Week Three’s theme is simply “Immigration.” It seeks to take a broad approach to the topic, analyzing not only American immigration but population movement on a grander and more global scale. Becker said that while he realizes this topic may be a bit of a powder keg, Chautauqua plans to tackle it with civility and rationality.

“I realize that there’s a very unhealthy political process going on about [immigration], and it’s easy for people to get caught up in the flavor the day as far as opinions go,” Becker said. “But we’re not going after the political process. So if you’re looking for two people yelling at each other about who’s right and who’s wrong, don’t come here. You won’t see that unless you do it on your own porch.”

Week Four revolves around “Irrationality,” featuring the return of Duke University professor Dan Ariely, accompanied by several of his colleagues. They will speak on behavioral economics, critically examining why humans act the way they do — often unethically, impractically, immorally and illogically, Becker said.

“You may not have heard of the speakers, because they’re a lot of academics,” he said. “But I guarantee that anyone who comes will have an amazing week.”

“Art&Politics” is the subject for Week Five, and will revolve around the idea of what it means to have a work of art transformed into political expression. The first performance of the 2015 inter-arts collaboration, Carmina Burana, will premiere this week.

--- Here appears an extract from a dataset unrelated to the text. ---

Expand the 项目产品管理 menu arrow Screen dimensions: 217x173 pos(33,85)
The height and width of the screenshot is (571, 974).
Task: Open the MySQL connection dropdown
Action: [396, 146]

Week Six’s theme is one that Becker described as “wildly inventive,” and is a meditation upon “Vanishing.” It will ask its audience to reflect on what has vanished in society — everything from cultures and languages to ice caps and species — and to find the meaning in their absence, whether it be positive or negative.

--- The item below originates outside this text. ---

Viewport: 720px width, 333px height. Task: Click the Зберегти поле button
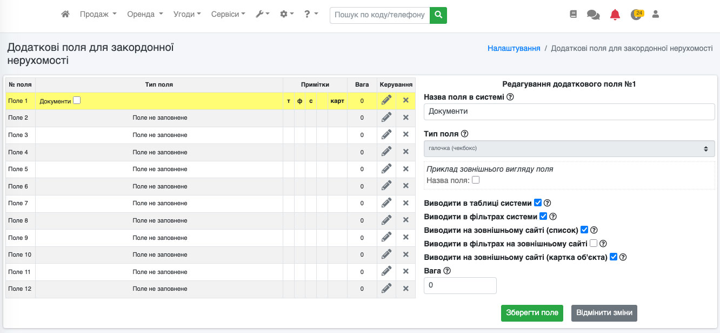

Week Seven’s topic is “Redefining Europe,” and is brought to Chautauqua through a partnership with Colonial Williamsburg. Becker said it will explore the current dynamic between Eastern and Western Europe and what it means to be a citizen of Europe — if there is such a thing. Week Seven will also feature the second performance of Carmina Burana.

Week Eight’s theme is “The Middle East: Now and Next.” Becker said that 2015’s Week Eight will have a similar structure to this year’s Week One, in which Roger Rosenblatt hosted a series of dialogues with various writers. In a similar vein, 2015’s Week Eight will feature returning scholars on the Middle East in conversation with young, up-and-coming players who they believe will have significant impacts on the future of the region.

“This will be a duet of various people for five days,” Becker said.

Finally, Week Nine will close out the season, and the multi-year health care theme, with “Creating Healthy Communities.” Becker said Week Nine will explore creative connections within societies, intentional community design, and the added value of community support.

“We want to determine: what’s the infrastructure of a happy, healthy community?” Becker said.

Community Feedback

Once the 2015 weekly themes were announced, Becker gave the microphone to the audience to ask questions. Several people wanted to know if it was too late in the programming process to make suggestions on the 2015 themes, such as recommending scholars and artists that might complement the chosen topics.

Becker said that it was certainly not too late for suggestions, and that the administration is always eager to receive feedback and advice from the general public.

“Programming is a very interactive process, and we’re grateful for that,” Becker said.

One freshly initiated Chautauquan, Bill Hendrickson, was finishing his first visit at Chautauqua and wanted to stay up to date with Institution scheduling.

“What is the best way for a newbie to keep up with what you’re doing in terms of programming?” he asked.

Becker said there are multiple ways to stay engaged with Chautauqua’s planning while off the grounds. The Institution sends out email blasts containing significant news about Chautauqua, and also releases its off-season publication, The Chautauquan, in the winter and spring. The best way to stay in touch, however, is by visiting the Institution’s website, Becker said, which is always kept updated.